Figure 1Overview of the network analysis, showing network construction and interpretation for the interclass mixtures set. Co-occurring 1H-NMR peaks are identified from the array of sample spectra (top) and attributed to a color-coded module. Here we highlight five of these modules that span through three classes of natural products. In the resulting network (center), the corresponding modules are colored to show complete node composition and module-to-module connectivity. The modules are properly named according to their compound class identity (bottom). FLV-2 module represents exclusively flavonoids, as it contains chemical shifts representative of specific molecular features of this class of compounds. It is interconnected to PHP-1, a phenylpropanoid module, due to the p-phenol moiety shared between flavonoids and the stilbene resveratrol. Another flavonoid module, FLV-1, is characteristic to the structural features of the compound rutin, and is connected to the module GLC-1, which represents glycosyl moieties. Since this is also a structural feature present in iridoid glycosides, GLC-1 is connected to the iridoid-specific module IRG-2.

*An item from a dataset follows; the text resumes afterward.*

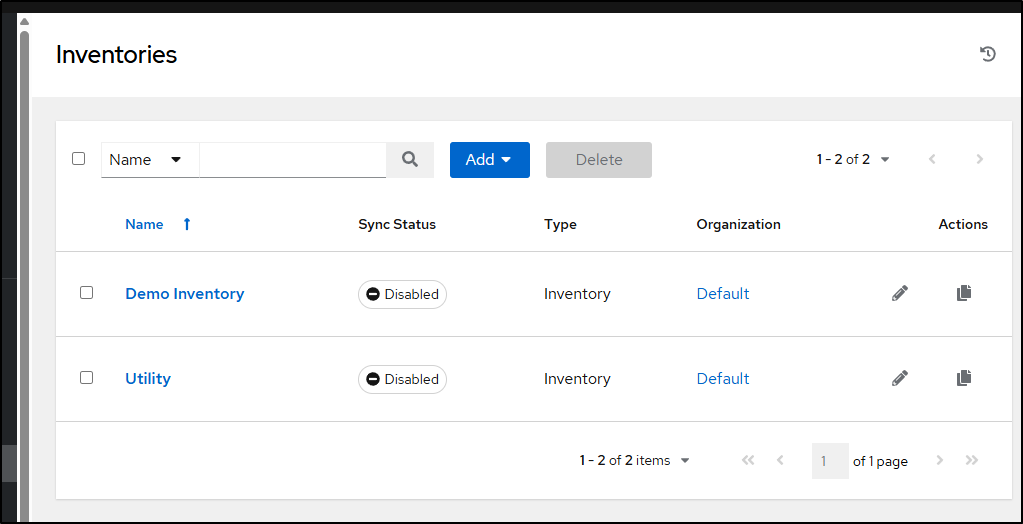Go to last page double-arrow icon
The width and height of the screenshot is (1023, 524).
971,461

Figure 2A correlation heatmap of module eigenvalue and bioactivity of E. coli, A. thaliana, S. cerevisiae (OD600 inset) and S. exigua. We identified compounds containing prenylated phenols across multiple Piper species with different side chains and different bioactivity.
Figure 3Intraspecific analysis of Piper kelleyi identified compounds present across life stages and compounds unique to seedlings and young leaves. A subset of the 1H-NMR spectra demonstrates the peaks associated with a chromene compound (a) and piplartine amide (b).